Patient investors should be able to reap rewards - Evangelos Assimakos

Coming out of a gruelling two-year pandemic that required unprecedented levels of economic support by governments and the continuation of cheap-money policies to stave off a global economic depression, most investors expected happier days ahead and for markets to become more amenable to risk-taking. Unfortunately, the experience has been anything but; a badly disrupted global supply chain for numerous goods caused severe shortages and price inflation across a wide spectrum of goods used in our everyday lives while Russia’s invasion of the Ukraine exacerbated the problem by cutting out crucial supplies of agricultural commodities and fertiliser.

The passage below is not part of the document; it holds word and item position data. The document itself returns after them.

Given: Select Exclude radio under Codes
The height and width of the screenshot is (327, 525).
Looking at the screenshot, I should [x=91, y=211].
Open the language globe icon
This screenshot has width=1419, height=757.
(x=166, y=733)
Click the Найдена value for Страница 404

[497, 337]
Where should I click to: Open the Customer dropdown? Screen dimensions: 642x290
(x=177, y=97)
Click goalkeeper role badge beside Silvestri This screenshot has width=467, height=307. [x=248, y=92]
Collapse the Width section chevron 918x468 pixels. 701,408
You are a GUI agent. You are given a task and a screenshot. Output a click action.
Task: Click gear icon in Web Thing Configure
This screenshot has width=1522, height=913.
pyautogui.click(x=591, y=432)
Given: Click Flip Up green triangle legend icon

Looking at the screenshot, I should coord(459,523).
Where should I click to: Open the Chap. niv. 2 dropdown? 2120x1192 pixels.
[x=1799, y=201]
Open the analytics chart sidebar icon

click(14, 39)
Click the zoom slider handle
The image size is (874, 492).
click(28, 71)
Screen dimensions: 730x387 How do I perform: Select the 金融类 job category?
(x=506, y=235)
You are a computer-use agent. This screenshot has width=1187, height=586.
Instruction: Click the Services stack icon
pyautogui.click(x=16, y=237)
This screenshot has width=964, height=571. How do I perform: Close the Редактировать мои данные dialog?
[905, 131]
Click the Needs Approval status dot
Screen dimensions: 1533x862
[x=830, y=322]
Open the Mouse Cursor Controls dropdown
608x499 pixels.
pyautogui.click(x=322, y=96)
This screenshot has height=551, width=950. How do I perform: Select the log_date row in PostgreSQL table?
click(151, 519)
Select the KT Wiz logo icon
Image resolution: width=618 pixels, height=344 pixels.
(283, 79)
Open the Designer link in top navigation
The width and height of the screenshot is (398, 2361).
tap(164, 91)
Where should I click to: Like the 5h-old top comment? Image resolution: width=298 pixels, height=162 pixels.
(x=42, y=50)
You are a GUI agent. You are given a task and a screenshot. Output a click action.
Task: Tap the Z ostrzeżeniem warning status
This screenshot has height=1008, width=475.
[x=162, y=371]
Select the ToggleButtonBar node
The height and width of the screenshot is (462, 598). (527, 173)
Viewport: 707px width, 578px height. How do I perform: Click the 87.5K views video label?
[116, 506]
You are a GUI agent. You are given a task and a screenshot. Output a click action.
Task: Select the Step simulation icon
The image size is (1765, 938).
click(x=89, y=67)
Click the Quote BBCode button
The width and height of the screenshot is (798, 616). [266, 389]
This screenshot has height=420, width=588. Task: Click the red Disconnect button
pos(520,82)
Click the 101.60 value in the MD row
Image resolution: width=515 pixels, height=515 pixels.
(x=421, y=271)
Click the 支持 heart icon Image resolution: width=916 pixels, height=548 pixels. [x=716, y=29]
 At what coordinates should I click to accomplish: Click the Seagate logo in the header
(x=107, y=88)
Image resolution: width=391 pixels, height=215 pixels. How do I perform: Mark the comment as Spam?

Keen to avoid rising inflation expectations becoming engrained in consumers’ psyches, central banks have embarked on a journey of hiking interest rates in the hope that a rising cost of borrowing and higher returns on savers’ bank deposits will dampen demand for goods. However, just like cutting interest rates acted as a shot of adrenaline for the economy and, by extension, the investment world, rising rates are acting like a cold shower of reality that forces investors to wake up from their ‘animal spirits’ stupor and reassess their positions. Needless to say, the last eight or so months have been very difficult for anyone with savings invested in the stock market or indeed the bond market. In a rising interest rate environment beset by uncomfortably high levels of inflation, both major asset classes struggle and often lose value. Unsurprisingly, areas that became the posterchildren for the cheap-money years of the recent past (cryptocurrencies and other highly speculative investments with no fundamental underpinning or reliable cash flow stream) have suffered the worst of all.

Savers are now faced with a very difficult choice: do they keep their cash in the bank where inflation is highly likely to erode its purchasing power over time or do they invest it at a time when even the traditional ‘safe haven’ of government bonds is nursing heavy losses and stock markets feel even more vulnerable to further weakness? Like anything in life, balance is necessary, and individual circumstances differ, calling for a tailored solution in each case. However, some things apply to all and they should be considered carefully.

First of all, at a time when the cost of most goods and services is trending higher and it is hard to know when the trend will at least moderate, some additional contingencies in the form of easily accessible cash may be prudent. At a time of great market turbulence, you do not want to find yourself short for next month’s energy bill and having to sell down your stocks to fund it. Investing in the stock market is always said to be a long-term pursuit but this is never more so the case than during times like the ones we are currently experiencing.

Evangelos Assimakos, Investment Director, Rathbones

For individuals who have managed to put aside enough cash to account for this inflationary environment but still find themselves with surplus savings, it would definitely make sense to consider investing. The ultimate mix between stocks, bonds and other investment types should be determined by their ‘stomach’ for risk but crucially also their ability to weather losses in their investments without it affecting their standard of living. In such a treacherous market environment, the quality of a business shines through and this should be the most important attribute investors seek out. High levels of inflation amid a slowing economy will most certainly push weaker businesses to the brink of bankruptcy over the coming months while stronger businesses will emerge with an increased share of the market and higher profits. Active management of one’s investment choices is of paramount importance during this time as passive investors who invest in the entirety of a stock market will not be able to benefit from that distinction in fortunes.

Although the current environment may feel challenging at times for consumers and investors alike, it is worth remembering a couple of lessons that history has taught us time and time again in the past: nothing lasts forever, and it is right after such poor market environments that the stage for super-normal returns could be set for discerning and patient investors.